Monseñor califica como "semicruz" a la Cruz del III Milenio

Para el prelado serenense, la falta de la imagen de Jesús y su pasión hace que el monumento porteño sea más un centro de atracción turística que un lugar para la reflexión.
Monseñor califica como “semicruz” a la Cruz del III Milenio
Monseñor califica como “semicruz” a la Cruz del III Milenio
miércoles 08 de mayo de 2013

En una entrevista concedida a nuestro medio, el arzobispo Manuel Donoso calificó de semicruz a la Cruz del Tercer Milenio, justificando esto en la falta de la imagen de Jesucristo y su pasión, manifestando que el monumento porteño es más un centro turístico que un lugar para la reflexión.
Lo anterior surgió por primera vez durante la homilía realizada en el contexto del aniversario de Coquimbo, donde deslizó algunas palabras con respecto a la Cruz en cuestión, confirmando aquello al señalar que la obra “tiene importancia, y podría tener más, si estuviera instalado el Via Crucis, y si la Iglesia tuviera un aire más cercano a los templos de esta Región. Una cruz sin la imagen de Jesucristo y de su Pasión es una semicruz”.
Mediante una carta enviada al director de diario El Día, el prelado acusó la falta de autorización determinada por las normas canónicas, para contar con un relicario sin reliquias, “algunas pedidas”, en el museo de la Cruz del Tercer Milenio, declarando que “toda reliquia de un papa debe venir certificada en forma exclusiva por la Secretaría de Estado de Su Santidad. Si quedan en la iglesia de la Cruz, necesitan el permiso del obispo, previo conocimiento de la certificación”.
El sacerdote Ramón Bravo, presidente de la fundación a cargo de la cruz, respondió a ello mencionando enfáticamente que “monseñor Donoso está completamente ajustado a lo que es el derecho canónico y, lógicamente, para que aquí se realice culto, es él quien debe autorizar, aquí lo que se pidió fue un relicario sin reliquias y eso está en el museo.
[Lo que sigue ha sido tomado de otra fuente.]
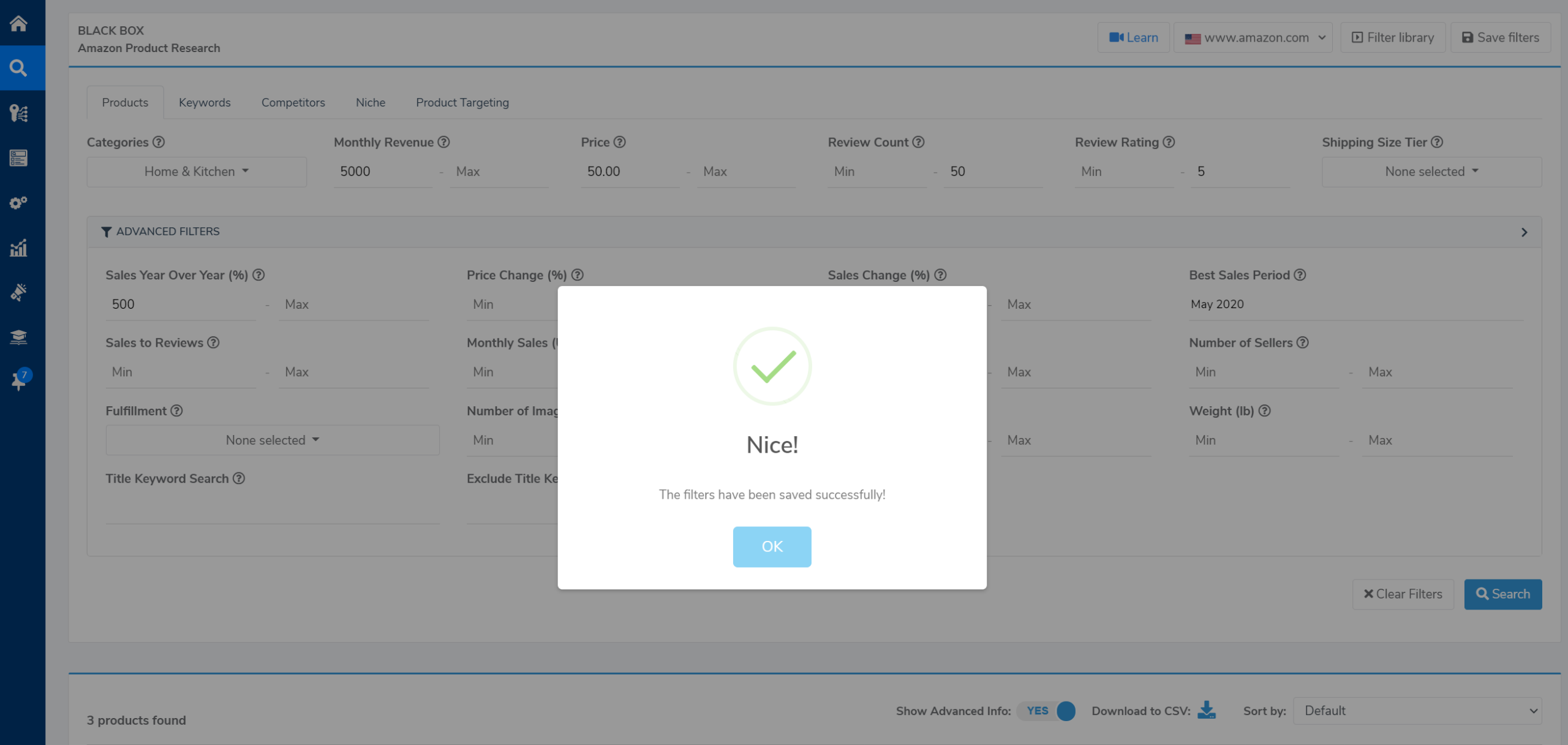Click the rocket launch sidebar icon

18,292
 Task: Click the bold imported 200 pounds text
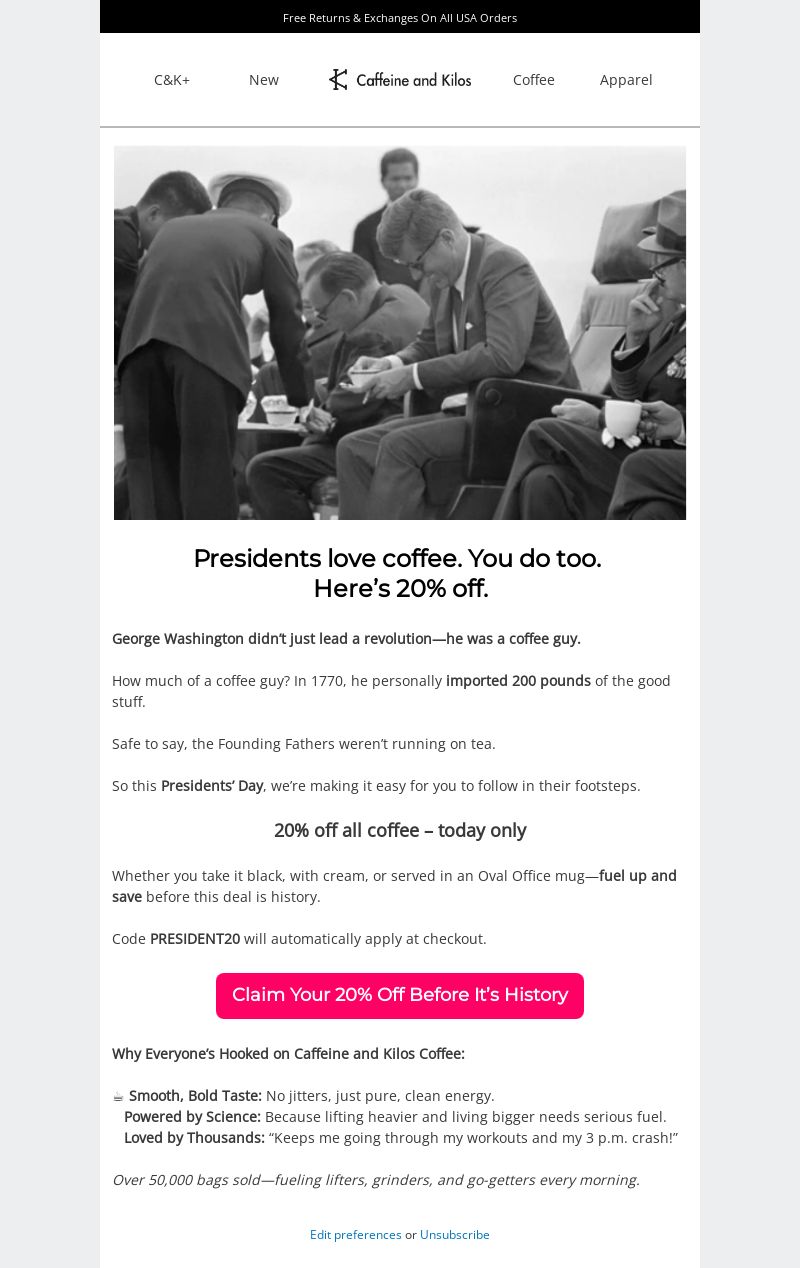[x=518, y=681]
Puede ser que a él le falte esa clarificación, ya que no posee reliquias, lo cual tal vez sea imposible. Lo que nosotros recibimos fue un regalo para el museo y allí está”.
De igual manera, Ramón Bravo efectuó sus descargos ante el calificativo de centro turístico más que un lugar para la reflexión formulado por monseñor Donoso, señalando que “creo que uno no puede imponer a la gente lo que quiera considerar como sagrado, yo terminé mis estudios en pastoral y sé lo que significa para una persona tener fe, y si tiene fe en la Iglesia y en el monumento es algo maravilloso, yo se los dejaría a ellos, que en conciencia decidan en el tiempo”.
Claramente, se aprecia que las relaciones entre Bravo y monseñor no son de las mejores, considerando que Ramón Bravo, al ser consultado sobre el trato entre ambos, respondió que “un sacerdote siempre debe respetar a un arzobispo de una iglesia y eso es lo importante, yo tengo respeto por su persona y punto”. Por su parte, el arzobispo declaró no tener mayor vinculación con el presidente de la Fundación Cruz del Tercer Milenio, afirmando que la relación “no es fluida como con los otros sacerdotes”.
Además, con respecto a la frase “me alegro de haber celebrado ayer una hermosa fiesta de la Santa Cruz en la Cruz del Milenio. Y ojalá que la devoción de los fieles los lleve a rezar el Vía Crucis”, formulada por él en el día de ayer, el arzobispo señaló que “una cruz de ese porte, con un mirador, estatuas de papas y cardenales, con un museo, sin la imagen del Señor es sólo un monumento”. 

Futuro de Ramón Bravo

El presidente de la Fundación Cruz del Tercer Milenio espera concluir en los próximos meses con su gestión en pro de la gran obra porteña, con la finalidad de emprender rumbo a otros horizontes dedicados al ámbito académico en Europa.
El religioso agregó que “estoy muy feliz. Cuando la gente sienta sonar las campanas otro será el administrador de la fundación”.